Die EU als Garant für wirtschaftlichen Erfolg? – Diskussion mit Rainer Wieland in Künzelsau

Großes Interesse an dem CDU Europagespräch mit Rainer Wieland, Vizepräsident des Europäischen Parlaments

Deutschland und die Region Hohenlohe stehen wirtschaftlich gut dar. Firmen wie beispielsweise Würth, Ziehl-Abegg oder Berner machen die Region zu einem Industriezentrum mitten in der Idylle. Hohenlohe gilt zudem als Region der Weltmarktführer. Doch welche Rolle spielt die Europäische Union für den wirtschaftlichen Erfolg der regional ansässigen Unternehmen?

 

Über dieses Thema diskutierten am Montagabend interessierte Bürger Hohenlohes und die CDU Künzelsau gemeinsam mit Rainer Wieland, Vizepräsident des Europäischen Parlaments in den Räumen der Firma Ziehl-Abegg. Nach einer kurzen Begrüßung durch den Veranstalter Dr. David Kappel, Vorsitzender der CDU Künzelsau, führte Rainer Wieland mit einem Impulsreferat in die Thematik ein. Dabei betonte er, dass Deutschland ein wirtschaftlich und sozial starkes Land in der Mitte Europas ist.

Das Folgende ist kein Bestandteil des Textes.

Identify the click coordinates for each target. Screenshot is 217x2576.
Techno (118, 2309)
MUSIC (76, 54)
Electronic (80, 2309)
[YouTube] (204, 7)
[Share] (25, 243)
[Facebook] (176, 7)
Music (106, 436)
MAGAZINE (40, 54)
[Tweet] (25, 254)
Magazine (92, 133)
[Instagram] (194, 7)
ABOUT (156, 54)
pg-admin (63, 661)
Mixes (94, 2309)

Durch die heutige Verflechtung in komplexe und tief greifende Krisen wird die Gestaltungsaufgabe der Europäischen Union und ihrer Mitgliedsländer zu einem immer größeren Kennzeichen unserer Zeit. Denn nur ein vereintes Europa kann im globalen Wettbewerb bestehen. "Wir Europäer machen einen immer geringeren Anteil der Weltbevölkerung aus", so Wieland. "Doch stehen wir im Wettbewerb mit Ländern wie China, die alleine doppelt so viele Einwohner haben als Europa." In seiner flammenden Rede für Europa kritisierte er außerdem, dass Europa im Alltag schlecht geredet wird und dadurch in den Köpfen negativ geprägt ist. Dabei profitieren Deutschland und vor allem seine mittelständischen Unternehmen in erheblichem Maße von der Europäischen Union.

Anschließend stellte sich Rainer Wieland den Fragen der Anwesenden zur aktuellen Europapolitik, den Herausforderungen angesichts nationalistischer und populistischer Tendenzen in Europa und seiner Arbeit. Auf die Frage, was ihn bei seiner Arbeit im Europäischen Parlament jeden Tag aufs Neue antreibt, antwortete er: „Die Tatsache, dass meine Kinder das neue Jahrhundert so beginnen können, wie das alte aufgehört hat und nicht wie vor 100 Jahren in den Krieg ziehen müssen“.